━━━━━ Task material ━━━━━

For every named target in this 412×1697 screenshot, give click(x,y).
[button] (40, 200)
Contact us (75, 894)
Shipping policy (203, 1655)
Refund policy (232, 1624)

━━━━━

Work to be completed: The records above must be transcribed line for line, exactly.

Solution to this task:
For every named target in this 412×1697 screenshot, give click(x,y).
[button] (40, 200)
Contact us (75, 894)
Shipping policy (203, 1655)
Refund policy (232, 1624)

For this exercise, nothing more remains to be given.